Record set:
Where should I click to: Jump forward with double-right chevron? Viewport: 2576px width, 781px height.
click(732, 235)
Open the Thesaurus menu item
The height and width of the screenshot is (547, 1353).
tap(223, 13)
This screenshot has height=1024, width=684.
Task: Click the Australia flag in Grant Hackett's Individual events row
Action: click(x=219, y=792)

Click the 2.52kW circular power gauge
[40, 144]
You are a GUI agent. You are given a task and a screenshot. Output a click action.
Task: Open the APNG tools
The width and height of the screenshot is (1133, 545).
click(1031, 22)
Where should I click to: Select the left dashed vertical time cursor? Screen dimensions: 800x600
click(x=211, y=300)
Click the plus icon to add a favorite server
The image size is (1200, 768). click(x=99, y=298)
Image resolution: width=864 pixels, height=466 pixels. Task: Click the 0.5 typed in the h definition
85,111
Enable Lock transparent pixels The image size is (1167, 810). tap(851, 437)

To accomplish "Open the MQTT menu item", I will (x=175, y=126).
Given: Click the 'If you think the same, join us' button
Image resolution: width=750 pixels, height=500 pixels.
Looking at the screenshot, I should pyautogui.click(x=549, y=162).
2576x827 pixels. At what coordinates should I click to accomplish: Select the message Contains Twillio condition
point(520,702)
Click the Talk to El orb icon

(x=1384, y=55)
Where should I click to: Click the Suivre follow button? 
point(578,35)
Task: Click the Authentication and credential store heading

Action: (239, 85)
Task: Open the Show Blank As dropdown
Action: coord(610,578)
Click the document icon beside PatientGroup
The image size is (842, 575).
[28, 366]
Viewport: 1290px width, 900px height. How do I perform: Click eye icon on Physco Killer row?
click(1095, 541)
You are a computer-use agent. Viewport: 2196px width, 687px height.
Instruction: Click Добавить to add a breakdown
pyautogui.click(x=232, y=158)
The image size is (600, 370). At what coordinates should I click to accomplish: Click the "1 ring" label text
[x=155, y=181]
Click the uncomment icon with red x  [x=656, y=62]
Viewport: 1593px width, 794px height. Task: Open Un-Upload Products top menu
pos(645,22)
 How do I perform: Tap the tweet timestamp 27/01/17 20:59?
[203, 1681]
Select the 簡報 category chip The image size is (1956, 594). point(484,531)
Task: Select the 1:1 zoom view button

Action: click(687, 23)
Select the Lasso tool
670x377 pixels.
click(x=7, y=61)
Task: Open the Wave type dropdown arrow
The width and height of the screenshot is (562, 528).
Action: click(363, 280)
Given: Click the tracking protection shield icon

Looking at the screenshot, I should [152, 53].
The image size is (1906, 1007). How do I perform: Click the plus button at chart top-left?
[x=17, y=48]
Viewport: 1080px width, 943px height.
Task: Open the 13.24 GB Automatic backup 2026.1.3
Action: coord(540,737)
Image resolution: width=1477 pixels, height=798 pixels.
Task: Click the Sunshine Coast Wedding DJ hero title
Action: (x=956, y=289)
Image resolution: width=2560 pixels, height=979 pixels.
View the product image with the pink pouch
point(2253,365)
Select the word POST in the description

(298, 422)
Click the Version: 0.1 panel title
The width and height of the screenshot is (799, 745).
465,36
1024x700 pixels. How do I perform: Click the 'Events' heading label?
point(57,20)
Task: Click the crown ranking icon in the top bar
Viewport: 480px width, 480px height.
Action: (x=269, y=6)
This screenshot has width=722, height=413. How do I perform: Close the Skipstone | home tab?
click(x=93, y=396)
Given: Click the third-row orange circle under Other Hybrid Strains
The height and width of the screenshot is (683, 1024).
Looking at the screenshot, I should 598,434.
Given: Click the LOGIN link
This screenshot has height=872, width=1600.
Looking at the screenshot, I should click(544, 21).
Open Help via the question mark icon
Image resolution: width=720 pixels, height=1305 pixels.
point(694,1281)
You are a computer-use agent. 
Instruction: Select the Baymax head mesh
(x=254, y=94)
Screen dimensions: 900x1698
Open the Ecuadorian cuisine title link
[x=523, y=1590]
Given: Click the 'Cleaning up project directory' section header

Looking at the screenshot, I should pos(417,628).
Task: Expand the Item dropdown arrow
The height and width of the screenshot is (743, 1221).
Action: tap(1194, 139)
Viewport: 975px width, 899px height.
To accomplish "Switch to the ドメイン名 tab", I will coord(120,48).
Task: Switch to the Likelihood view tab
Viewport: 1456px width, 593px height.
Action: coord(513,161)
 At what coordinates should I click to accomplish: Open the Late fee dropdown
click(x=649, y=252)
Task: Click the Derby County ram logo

Work to be completed:
Copy every line of the records above that contains "agent".

Task output:
You are a GUI agent. You are given a task and a screenshot. Output a click action.
You are a computer-use agent. Viewport: 2196px width, 687px height.
You are a computer-use agent. 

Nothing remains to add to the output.